The activation of mTOR is required for monocyte pro-inflammatory response in patients with coronary artery disease

Nuclear factor-κB (NF-κB) is a key regulator of systematic inflammation in atherosclerosis (AS). The mammalian target of rapamycin (mTOR), a serine/threonine protein kinase, has emerged as an important regulator of chronic inflammation. However, the relationship between mTOR and NF-κB remains poorly defined. The aim of the present study was to investigate the role of mTOR in the pro-inflammatory pathway of human monocytes (HMCs) in patients with coronary artery disease (CAD) and to determine the interaction between mTOR and NF-κB signalling in the inflammatory state.
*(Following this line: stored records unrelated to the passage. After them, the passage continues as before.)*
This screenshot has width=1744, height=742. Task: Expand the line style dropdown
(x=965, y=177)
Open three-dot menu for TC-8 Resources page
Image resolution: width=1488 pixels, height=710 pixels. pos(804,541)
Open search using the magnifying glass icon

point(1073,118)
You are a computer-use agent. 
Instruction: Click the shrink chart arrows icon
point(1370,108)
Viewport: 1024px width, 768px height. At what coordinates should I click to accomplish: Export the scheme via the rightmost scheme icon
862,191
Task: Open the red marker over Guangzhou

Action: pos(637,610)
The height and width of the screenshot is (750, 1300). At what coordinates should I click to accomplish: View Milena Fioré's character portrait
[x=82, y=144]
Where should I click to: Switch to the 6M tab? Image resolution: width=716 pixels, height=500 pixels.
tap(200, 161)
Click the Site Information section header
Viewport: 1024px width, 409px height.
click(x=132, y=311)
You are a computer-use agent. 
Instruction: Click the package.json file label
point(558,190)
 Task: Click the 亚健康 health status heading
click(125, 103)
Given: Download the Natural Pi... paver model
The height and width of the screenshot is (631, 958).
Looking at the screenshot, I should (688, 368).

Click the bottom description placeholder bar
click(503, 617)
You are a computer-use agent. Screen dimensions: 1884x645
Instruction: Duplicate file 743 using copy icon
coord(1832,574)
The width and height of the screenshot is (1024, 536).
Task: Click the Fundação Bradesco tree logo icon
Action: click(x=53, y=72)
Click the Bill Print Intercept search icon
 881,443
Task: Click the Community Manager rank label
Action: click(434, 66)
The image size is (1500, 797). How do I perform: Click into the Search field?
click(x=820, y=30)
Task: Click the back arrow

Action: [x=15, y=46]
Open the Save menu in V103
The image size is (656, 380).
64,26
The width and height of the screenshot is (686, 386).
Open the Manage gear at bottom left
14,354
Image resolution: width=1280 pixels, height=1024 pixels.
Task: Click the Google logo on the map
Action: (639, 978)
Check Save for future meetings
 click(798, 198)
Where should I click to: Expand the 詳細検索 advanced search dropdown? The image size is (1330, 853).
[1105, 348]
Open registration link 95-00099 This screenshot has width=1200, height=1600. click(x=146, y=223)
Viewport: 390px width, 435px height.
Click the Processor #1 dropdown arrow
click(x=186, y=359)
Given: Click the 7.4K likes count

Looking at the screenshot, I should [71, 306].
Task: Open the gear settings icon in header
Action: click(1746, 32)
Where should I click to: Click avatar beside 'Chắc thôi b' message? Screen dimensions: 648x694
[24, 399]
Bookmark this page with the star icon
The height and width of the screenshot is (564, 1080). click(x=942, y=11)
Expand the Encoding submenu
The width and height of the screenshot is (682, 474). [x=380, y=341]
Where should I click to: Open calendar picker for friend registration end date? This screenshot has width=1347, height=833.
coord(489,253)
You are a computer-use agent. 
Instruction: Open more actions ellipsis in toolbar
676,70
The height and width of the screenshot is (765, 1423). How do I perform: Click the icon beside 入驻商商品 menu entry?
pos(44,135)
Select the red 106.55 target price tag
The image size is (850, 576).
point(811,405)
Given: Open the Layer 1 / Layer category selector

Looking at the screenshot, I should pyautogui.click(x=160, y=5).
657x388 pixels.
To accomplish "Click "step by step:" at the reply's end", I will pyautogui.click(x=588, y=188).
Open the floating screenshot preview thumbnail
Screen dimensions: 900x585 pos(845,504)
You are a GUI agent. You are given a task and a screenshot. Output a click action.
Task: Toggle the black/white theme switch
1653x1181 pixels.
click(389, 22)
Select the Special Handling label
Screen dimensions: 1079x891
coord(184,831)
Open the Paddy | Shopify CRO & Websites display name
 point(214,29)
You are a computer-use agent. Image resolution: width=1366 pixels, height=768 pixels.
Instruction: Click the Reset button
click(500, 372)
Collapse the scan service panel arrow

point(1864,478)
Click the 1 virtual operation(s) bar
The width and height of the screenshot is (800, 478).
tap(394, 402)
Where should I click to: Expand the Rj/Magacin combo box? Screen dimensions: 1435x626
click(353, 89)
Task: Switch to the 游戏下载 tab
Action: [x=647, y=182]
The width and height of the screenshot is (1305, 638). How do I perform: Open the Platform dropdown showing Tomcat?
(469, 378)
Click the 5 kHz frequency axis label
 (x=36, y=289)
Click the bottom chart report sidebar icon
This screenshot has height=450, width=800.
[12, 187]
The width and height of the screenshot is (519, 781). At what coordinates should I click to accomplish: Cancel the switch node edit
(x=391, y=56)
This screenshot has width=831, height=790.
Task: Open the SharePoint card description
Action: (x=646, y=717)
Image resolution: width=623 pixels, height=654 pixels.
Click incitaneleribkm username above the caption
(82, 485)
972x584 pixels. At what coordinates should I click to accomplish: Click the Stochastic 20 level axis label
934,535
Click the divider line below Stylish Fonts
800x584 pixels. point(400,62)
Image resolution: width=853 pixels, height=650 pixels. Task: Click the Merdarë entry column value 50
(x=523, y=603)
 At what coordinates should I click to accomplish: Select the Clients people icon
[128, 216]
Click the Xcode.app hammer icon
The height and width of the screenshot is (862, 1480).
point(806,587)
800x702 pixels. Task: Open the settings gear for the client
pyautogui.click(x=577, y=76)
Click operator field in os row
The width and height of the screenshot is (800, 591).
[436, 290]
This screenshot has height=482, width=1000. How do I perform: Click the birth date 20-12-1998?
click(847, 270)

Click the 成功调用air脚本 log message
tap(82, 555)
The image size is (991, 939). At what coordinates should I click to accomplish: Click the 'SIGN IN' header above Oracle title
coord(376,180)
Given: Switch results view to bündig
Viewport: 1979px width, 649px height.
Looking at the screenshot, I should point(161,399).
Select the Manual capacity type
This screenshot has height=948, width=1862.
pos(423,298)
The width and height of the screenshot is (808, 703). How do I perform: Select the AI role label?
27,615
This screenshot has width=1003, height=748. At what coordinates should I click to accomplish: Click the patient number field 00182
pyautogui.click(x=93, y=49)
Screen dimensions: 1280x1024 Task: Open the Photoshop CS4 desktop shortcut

HMCs were isolated from fasting blood samples of 68 patients with CAD and 59 subjects without CAD (non-CAD) to test the activity of NF-κB, p65 nuclear translocation and mTOR phosphorylation, which were all significantly elevated in the CAD group compared with those in the non-CAD group. The concentrations of serum interleukin (IL)-6 and tumour necrosis factor (TNF)-α were higher in the CAD group than in the non-CAD group. In an in vitro experiment, HMCs isolated from non-CAD subjects were used as culture model and were treated with sera extracted from CAD patients (CAD sera) or non-CAD subjects (con sera). CAD sera induced time-dependent phosphorylation of mTOR, aberrant NF-κB activation, as well as up-regulation of inflammatory factors. Moreover, inhibition of mTOR by pharmacological or genetic means abolished the CAD sera-triggered NF-κB activation and pro-inflammatory response. Furthermore, lipid-lowering drug statins partly blocked the CAD sera-activated mTOR and pro-inflammatory response. Our results show that CAD patients are in the pro-inflammatory state with increased NF-κB binding activity and enhanced mTOR phosphorylation. We also found that the activation of mTOR is required for the pro-inflammatory response via NF-κB-dependent pathway in HMCs, which unveils the underlying mechanism of AS and potential strategies to attenuate AS in clinical practice.